Instantly she was on her guard. She circled casually around to the other side of the car, in the direction of the shop and its sleepy attendant. Was he going to rob her? Find out if she had any cash and then knock her down and take it? Instinctively she felt for it with the muscles of her behind, the wallet tucked tightly into her back pocket, crammed into a space too small for its contents, and plastered there now with sweat and fear.

“I think I’ve got enough,” she equivocated, ears burning with the lie.

“You sure?” he prodded encouragingly, penetrating her with moist periwinkle-blue eyes. “Because I, uh, know where you could make some — you know — some extra money. If you needed it.”

So he wasn’t going to rob her; he was offering her a job. The windshield was nearly clean now but she continued scrubbing, pondering the proposal. She wondered what kind of work it would be. Day labor, no doubt. But didn’t people usually want young men for that kind of thing?

He stood smiling kindly, warmly down at her, almost fatherly in aspect. She really could use the money. It had already been two days since she’d eaten. Was saving the rest of it for fuel.

“Thanks,” she said finally, deciding. “But I’m in a hurry; better get going.”

“You’re sure you won’t change your mind?” he replied, a hint of pleading in his voice.

“No,” she asserted. “But thank you for the offer.”

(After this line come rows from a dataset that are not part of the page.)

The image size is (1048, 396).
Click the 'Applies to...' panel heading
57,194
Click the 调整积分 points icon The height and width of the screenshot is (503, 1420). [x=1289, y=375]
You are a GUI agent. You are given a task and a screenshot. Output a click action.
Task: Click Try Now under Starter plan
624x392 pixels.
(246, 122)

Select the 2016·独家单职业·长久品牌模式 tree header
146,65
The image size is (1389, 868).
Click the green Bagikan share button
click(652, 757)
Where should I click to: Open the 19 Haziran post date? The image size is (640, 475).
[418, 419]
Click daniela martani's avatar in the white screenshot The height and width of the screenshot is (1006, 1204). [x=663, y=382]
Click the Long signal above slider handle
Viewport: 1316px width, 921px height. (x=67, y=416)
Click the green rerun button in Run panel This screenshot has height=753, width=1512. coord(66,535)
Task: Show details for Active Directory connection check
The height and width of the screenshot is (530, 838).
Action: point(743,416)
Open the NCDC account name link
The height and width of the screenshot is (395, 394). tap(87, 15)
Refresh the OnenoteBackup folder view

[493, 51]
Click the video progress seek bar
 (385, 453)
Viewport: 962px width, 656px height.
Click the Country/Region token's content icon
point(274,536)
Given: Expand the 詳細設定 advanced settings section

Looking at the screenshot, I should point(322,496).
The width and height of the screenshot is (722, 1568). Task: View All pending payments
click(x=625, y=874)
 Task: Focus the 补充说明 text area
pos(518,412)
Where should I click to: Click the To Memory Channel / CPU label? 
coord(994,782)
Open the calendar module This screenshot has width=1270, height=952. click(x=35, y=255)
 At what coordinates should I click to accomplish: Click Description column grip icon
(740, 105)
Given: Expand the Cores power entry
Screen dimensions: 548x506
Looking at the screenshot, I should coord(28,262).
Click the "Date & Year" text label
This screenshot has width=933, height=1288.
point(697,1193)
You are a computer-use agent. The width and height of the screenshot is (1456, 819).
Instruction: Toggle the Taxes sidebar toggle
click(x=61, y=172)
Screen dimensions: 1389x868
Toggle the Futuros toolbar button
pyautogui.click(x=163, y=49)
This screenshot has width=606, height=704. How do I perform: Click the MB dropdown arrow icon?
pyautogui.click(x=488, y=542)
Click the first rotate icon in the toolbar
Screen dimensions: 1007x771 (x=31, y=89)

What a nice fellow, she thought as she headed back towards the highway. People sure were friendly down here in Texas. They sure were friendly.

* * *

“Rest Stop” is the true story of something that happened to me when I was seventeen. I had run away from my home in Massachusetts shortly after graduation, and now found myself baking in the scorching heat of July in rural Texas. I was supposed to start school at U.C. Berkeley that fall, but since I was still underage and therefore subject to recall if caught, I was understandably anxious about conserving the little money I had, as I wasn’t sure how easy it would be for a kid with no parents, no home, and no local references to find a job. Being mathematically minded, I quite naturally spent the long miles driving in calculating a fairly precise budget, which, once I’d paid for necessities like gas and oil, had little room in it for luxuries like food. And then I stopped at this gas station and here was this wonderful man asking me earnestly if I had enough money to get where I was going or whether I wanted to earn a little extra to tide me over until I arrived safely at my intended destination.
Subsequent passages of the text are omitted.